Cape Town - Mental illness among students has psychologists worried as several students have committed suicide on campuses across the country recently.
On Saturday a student at the Mowbray campus of the Cape Peninsula University of Technology hanged himself. In the same week a third-year BCom student from UCT was found dead in her room at the Forest Hill residence, which brought to three the number of students who have committed suicide so far this year at the university.
Earlier this month a 19-year-old Wits student from Braamfontein in Johannesburg, who suffered from depression, committed suicide by jumping off the sixth floor of a building.
Doctor Richard Vergunst, a post-doctoral researcher in the Department of Psychology at the University of Stellenbosch, said stress may be the root cause.

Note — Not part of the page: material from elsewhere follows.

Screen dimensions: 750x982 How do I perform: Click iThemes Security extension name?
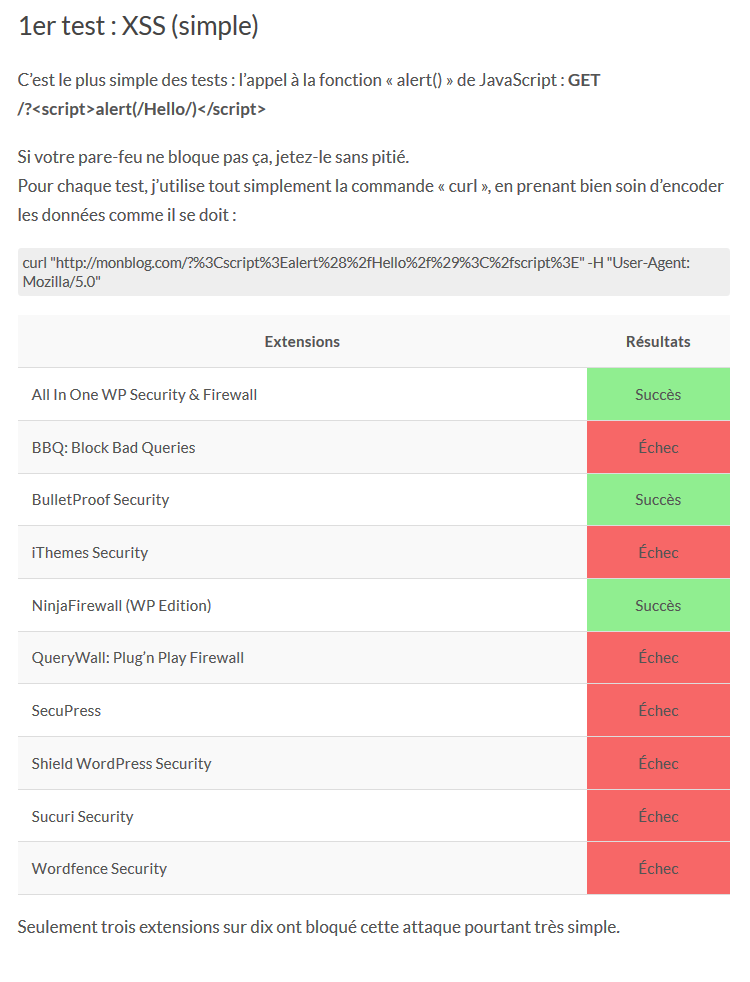point(90,552)
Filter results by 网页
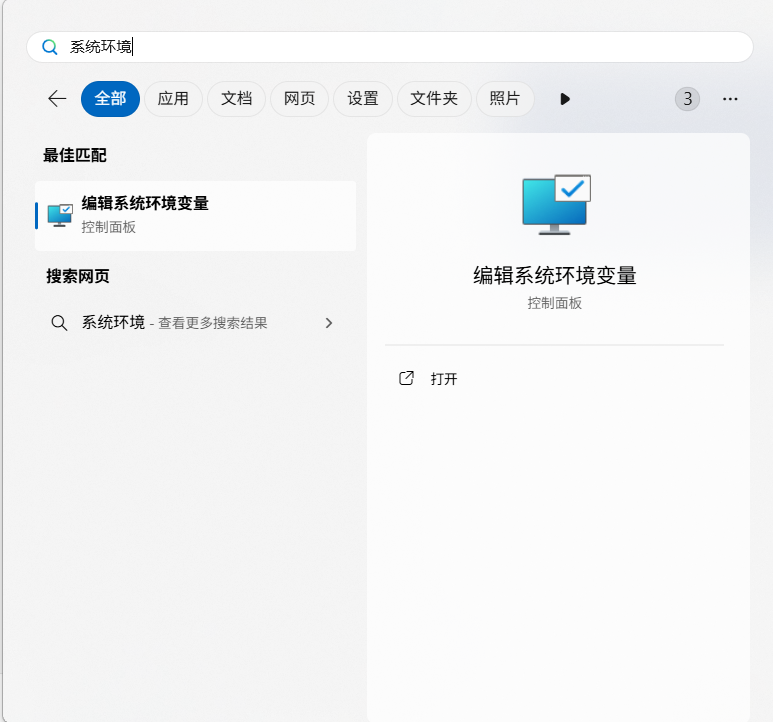Image resolution: width=773 pixels, height=722 pixels. [299, 99]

“You have to remember that stress could exacerbate and can cause mental illness. It’s a huge concern at our universities,” Vergunst said. He added that the issue needed to be looked at from a broader perspective.
Research shows that as many as 12 percent of university students experience severe symptoms of depression.
“You can always see a spike when we approach the end of the year, when students are stressed because of examinations and results. And also the beginning of the year because it’s a new environment for students and they struggle to find their feet,” Vergunst said.
He said students needed more support from universities: “They need to make a safer environment where students do not feel discriminated against,” he said.
Jason Bantjes, of Stellenbosch University’s psychology department, said that although there was no evidence, protest action on campuses across the country could also be the cause of students’ stress.
“It makes sense that it could cause stress, in particular for vulnerable students,” Bantjes said. He said students did not make use of the services universities offered.